The FDA acted on its own set of regulations (traditional view), one could argue that the agency was merely following protocols. The intensive drug testing that is needed was never conducted by the drug manufacturer. The fact that the FDA had to change their decision is something in response to a flawed step on the part of the agency and the drug makers. Firstly the FDA took the drug out with out any warning or even trying to find out if the drug was helping people. Had there been a democratic forum where the FDA could investigate the drugs effectiveness and if it was helping people, such a situation would not have arisen. Interesting to note there is no mention of a fine or a penalty on the pharmaceutical company manufacturing midodrine.
Hird
a) What does Hird conclude about the use of policy analysis in decision making?
Hird focused on the influence of non-partisan policy analysis organizations (NPRO) on their main clients: state legislators.
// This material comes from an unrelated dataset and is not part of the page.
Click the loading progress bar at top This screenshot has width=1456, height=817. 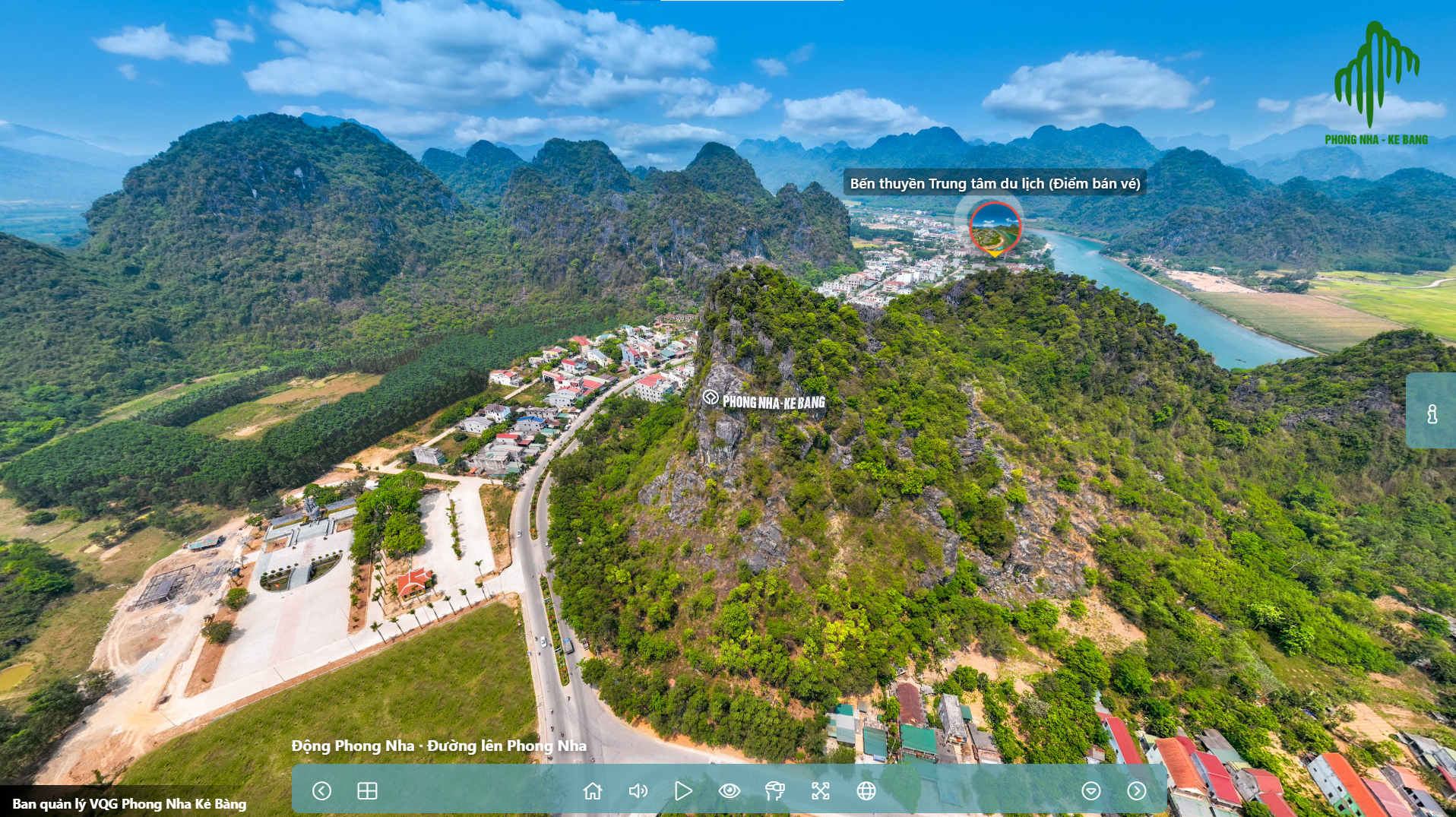[752, 1]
Point to note, Hird finds that there is a negative association between legislators’ evaluations of the strength of their NPRO and their belief that the NPRO mostly gathers and synthesizes information rather than analyzing it. The study conducted by Hird finds a consistently significant impact of state nonpartisan policy research organizations on both legislators’ evaluations of their access to information and their assessment of the quality and capabilities of their NPRO’s.
While NPROs in relation to other constituencies do not have substantial policy making influence, the larger and more analytical NPROs have significantly more influence over policymaking than smaller/descriptive ones.
b) Are you convinced by his research and his argument? Why or why not?
While I feel the research and the argument are on the right line it could be more conclusive. The article has examined the relationship between the analytical capacities of the NPRO by taking NPROs across 19 states into consideration. Taking 19 states is a small sample; the accuracy could be a hit or a miss. While Hird concludes larger NPROs having greater influence than smaller ones, Hird might have increased his accuracy had he taken a sample of 25-30 states. Instead of taking all the NPROs in that state he could have divided them into categories according to size. Another interesting aspect of the study could try to divide the sample states into red and blue states and see the outcomes. The response rate while consistent is still low at 25 %. While I agree with Hird, his conclusion and finding I feel the methodology could be reliable is the sample size was increased.